[Description of the task]
Within the entries below, every line containing "node" is to be copied.

[Data section]
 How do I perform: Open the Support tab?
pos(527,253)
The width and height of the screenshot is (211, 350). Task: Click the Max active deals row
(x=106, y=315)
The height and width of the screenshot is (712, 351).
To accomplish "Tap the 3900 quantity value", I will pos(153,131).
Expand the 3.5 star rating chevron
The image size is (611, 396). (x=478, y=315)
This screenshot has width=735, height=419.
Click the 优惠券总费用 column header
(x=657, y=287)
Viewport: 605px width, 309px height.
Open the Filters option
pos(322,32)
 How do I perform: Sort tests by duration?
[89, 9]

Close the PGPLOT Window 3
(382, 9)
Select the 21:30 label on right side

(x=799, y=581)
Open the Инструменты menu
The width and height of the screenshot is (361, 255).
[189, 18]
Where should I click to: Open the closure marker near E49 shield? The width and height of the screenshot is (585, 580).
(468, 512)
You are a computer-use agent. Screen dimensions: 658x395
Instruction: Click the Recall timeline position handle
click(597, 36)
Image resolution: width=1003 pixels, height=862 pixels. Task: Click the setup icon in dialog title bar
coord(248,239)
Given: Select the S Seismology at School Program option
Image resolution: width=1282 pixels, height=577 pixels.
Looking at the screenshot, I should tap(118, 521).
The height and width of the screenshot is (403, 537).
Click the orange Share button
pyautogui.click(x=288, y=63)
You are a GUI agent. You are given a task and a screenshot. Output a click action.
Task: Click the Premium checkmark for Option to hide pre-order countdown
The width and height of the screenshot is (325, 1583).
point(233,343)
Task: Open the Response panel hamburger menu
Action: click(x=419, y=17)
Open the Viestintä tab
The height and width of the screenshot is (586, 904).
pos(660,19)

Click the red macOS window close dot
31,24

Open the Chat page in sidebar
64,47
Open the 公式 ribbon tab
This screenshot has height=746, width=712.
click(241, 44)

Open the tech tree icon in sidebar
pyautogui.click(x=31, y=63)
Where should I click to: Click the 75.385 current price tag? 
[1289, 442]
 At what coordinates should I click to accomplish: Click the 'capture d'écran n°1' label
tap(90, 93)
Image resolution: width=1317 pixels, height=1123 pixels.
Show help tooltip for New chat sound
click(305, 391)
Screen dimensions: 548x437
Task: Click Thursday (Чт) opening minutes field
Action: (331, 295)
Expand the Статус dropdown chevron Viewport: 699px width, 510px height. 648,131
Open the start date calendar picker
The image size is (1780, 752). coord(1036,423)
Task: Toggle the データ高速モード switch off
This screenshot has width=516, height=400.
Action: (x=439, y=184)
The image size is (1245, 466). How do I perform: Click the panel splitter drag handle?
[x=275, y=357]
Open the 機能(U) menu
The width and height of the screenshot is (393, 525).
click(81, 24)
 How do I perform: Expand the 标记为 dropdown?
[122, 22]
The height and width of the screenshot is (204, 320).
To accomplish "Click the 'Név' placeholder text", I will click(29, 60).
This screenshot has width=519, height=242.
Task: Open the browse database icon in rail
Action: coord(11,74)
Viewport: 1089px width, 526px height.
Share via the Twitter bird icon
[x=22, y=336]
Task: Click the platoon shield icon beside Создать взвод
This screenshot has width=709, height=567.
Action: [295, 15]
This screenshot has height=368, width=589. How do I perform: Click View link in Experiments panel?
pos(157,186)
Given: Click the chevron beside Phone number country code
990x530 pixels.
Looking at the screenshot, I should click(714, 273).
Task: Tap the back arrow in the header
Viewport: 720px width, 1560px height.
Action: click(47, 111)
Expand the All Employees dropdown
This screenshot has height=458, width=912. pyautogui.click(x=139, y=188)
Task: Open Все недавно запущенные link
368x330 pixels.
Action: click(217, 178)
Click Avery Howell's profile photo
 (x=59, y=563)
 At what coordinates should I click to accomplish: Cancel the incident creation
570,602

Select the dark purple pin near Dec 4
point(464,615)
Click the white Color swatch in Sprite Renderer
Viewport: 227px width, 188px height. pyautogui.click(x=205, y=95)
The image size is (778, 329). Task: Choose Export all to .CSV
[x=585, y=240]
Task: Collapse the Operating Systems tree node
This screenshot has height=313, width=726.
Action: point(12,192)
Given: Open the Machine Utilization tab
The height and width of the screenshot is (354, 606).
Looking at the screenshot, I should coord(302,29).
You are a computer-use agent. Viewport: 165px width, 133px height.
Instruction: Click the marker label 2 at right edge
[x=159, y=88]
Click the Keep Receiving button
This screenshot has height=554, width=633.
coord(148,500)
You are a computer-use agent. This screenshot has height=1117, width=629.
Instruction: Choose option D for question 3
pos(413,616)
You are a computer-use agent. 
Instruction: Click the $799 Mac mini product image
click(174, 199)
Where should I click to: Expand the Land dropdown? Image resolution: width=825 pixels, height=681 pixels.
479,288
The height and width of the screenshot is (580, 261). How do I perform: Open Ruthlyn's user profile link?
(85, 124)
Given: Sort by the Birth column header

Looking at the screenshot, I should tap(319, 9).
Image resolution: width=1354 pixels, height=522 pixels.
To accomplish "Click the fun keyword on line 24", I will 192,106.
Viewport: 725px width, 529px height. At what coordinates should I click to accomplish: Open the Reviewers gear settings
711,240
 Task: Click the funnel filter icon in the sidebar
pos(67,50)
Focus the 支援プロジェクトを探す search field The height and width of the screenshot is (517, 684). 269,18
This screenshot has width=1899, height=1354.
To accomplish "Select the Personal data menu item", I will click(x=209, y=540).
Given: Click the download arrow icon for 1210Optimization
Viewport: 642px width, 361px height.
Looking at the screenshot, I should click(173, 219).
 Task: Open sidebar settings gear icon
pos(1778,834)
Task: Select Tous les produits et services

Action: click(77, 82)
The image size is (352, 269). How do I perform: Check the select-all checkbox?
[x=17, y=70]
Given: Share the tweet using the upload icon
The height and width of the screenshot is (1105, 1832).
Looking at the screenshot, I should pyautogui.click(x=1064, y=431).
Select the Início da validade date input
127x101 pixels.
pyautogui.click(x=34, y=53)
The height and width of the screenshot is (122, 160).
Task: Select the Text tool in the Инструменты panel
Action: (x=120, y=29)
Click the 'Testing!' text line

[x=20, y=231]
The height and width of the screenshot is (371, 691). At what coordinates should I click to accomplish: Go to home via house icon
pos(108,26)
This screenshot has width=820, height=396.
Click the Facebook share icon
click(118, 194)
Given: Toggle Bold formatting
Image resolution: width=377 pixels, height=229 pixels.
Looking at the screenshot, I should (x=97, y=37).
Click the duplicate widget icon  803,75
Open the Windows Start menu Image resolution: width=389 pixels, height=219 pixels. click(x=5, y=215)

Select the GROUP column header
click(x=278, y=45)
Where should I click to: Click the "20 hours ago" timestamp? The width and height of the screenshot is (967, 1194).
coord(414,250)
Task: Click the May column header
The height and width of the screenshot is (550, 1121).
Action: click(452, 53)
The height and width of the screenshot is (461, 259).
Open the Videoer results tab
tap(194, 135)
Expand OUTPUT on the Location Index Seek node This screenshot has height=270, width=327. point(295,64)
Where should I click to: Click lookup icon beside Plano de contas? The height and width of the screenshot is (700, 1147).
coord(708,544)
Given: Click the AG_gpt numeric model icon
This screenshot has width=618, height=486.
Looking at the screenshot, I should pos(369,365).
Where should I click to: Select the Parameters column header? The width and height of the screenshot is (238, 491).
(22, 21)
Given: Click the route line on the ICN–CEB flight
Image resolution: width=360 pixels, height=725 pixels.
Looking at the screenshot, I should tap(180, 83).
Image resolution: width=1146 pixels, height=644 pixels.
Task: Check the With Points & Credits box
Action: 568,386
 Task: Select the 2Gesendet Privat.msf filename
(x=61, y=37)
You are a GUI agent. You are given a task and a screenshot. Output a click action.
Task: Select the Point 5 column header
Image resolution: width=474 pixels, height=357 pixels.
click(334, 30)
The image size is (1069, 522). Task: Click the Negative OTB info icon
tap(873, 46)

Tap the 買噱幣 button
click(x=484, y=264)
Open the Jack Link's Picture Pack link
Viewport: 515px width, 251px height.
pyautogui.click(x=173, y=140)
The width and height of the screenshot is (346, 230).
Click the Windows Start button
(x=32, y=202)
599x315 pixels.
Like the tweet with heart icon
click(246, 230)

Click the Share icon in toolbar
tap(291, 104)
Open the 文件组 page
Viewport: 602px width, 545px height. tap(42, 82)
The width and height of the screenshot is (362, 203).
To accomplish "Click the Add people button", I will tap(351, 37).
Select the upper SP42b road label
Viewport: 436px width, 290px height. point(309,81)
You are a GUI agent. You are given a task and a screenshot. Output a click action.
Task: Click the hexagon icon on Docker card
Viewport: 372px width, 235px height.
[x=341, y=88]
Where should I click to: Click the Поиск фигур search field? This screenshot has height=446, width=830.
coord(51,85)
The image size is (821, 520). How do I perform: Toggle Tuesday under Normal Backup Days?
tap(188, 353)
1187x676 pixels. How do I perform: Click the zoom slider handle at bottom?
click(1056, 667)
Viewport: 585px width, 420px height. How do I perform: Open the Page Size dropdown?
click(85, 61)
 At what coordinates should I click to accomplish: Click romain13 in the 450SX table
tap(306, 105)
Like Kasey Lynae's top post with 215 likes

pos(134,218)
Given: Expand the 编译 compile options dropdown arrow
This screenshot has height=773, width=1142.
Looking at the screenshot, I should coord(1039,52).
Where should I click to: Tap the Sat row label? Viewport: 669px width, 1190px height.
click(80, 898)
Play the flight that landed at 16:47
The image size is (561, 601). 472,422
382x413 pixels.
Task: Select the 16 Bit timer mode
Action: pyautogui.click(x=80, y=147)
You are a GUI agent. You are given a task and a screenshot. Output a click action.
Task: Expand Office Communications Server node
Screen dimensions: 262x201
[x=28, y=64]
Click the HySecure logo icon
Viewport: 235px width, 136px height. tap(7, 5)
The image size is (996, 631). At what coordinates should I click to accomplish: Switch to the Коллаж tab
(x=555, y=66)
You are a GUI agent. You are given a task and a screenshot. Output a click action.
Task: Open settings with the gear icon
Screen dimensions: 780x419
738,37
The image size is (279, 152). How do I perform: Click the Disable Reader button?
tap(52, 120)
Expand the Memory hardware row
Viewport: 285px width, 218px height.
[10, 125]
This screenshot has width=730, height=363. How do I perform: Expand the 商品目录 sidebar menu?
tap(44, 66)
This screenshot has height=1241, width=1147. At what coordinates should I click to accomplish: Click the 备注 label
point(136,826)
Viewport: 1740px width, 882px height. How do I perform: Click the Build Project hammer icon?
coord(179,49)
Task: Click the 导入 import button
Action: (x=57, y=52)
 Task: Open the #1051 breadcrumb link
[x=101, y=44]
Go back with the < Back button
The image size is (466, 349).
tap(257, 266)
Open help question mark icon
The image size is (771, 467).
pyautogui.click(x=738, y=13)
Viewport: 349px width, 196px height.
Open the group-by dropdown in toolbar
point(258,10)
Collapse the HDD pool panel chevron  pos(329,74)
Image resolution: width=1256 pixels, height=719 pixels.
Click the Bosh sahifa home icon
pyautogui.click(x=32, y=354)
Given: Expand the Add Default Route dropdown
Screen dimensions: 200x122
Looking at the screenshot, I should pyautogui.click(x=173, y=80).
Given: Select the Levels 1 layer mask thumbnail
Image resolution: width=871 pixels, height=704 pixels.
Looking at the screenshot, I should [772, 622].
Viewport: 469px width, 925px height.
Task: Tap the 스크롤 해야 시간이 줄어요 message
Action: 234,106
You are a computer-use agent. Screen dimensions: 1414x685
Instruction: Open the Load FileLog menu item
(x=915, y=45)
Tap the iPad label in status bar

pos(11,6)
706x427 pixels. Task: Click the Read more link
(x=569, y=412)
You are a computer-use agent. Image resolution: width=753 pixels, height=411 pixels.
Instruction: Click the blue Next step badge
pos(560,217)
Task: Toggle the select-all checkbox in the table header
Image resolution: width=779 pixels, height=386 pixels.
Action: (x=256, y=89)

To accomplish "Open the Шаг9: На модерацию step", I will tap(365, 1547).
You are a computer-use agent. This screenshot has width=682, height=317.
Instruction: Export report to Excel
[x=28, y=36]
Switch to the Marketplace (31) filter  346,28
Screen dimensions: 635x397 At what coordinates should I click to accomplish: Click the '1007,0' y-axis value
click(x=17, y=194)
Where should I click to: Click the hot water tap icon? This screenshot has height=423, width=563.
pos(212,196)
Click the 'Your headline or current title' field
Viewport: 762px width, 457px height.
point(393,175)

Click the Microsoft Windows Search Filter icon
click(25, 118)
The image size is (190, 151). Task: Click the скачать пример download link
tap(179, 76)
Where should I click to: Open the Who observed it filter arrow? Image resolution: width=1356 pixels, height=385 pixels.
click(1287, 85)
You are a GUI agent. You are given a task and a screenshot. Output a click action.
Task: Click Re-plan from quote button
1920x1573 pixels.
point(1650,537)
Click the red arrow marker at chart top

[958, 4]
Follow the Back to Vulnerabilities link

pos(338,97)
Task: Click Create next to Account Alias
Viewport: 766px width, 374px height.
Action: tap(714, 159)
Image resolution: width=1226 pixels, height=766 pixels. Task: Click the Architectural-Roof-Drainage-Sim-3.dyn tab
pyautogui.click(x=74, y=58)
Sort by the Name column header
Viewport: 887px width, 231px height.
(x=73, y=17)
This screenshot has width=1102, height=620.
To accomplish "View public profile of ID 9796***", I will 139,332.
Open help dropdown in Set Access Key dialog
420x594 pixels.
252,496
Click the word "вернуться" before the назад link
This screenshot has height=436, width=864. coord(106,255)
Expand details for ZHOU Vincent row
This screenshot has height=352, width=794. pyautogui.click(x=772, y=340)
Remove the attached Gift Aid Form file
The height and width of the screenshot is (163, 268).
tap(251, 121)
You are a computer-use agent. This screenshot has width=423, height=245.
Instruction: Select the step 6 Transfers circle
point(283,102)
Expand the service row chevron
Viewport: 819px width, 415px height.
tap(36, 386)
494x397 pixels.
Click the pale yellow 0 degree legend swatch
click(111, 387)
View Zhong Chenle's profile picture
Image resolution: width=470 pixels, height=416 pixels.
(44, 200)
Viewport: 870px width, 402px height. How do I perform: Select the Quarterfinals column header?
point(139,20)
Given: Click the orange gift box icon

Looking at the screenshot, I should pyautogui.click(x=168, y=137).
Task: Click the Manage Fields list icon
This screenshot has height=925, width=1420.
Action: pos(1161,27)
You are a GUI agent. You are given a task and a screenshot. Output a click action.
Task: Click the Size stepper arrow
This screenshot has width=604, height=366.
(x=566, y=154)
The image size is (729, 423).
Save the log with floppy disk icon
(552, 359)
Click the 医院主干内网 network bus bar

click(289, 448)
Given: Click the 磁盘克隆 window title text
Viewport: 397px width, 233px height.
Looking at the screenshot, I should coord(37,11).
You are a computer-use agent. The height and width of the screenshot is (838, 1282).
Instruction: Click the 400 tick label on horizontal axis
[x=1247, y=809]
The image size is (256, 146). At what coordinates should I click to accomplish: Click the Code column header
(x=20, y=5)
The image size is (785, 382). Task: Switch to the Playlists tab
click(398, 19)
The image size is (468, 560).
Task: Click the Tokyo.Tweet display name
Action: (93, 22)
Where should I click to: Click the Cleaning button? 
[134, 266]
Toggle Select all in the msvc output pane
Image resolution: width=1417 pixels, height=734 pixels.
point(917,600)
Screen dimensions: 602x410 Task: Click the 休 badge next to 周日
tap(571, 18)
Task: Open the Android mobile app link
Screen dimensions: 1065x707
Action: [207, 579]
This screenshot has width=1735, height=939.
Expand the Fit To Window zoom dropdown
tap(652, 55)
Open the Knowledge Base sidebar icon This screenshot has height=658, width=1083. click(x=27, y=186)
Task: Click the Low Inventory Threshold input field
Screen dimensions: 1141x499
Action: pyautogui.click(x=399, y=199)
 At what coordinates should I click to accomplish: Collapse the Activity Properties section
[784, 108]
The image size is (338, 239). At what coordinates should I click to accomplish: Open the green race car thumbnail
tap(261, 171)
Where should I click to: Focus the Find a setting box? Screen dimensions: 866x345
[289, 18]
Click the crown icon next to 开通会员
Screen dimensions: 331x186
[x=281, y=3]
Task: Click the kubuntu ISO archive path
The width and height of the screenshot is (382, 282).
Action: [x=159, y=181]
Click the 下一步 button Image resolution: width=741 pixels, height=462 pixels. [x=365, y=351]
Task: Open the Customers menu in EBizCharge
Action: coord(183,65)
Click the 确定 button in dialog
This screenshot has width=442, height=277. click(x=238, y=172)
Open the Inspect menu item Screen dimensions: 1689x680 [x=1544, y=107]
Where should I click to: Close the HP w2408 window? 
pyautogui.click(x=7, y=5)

[Finished exercise]
Task: Collapse the Operating Systems tree node
Expand OUTPUT on the Location Index Seek node This screenshot has height=270, width=327. point(295,64)
Task: Expand Office Communications Server node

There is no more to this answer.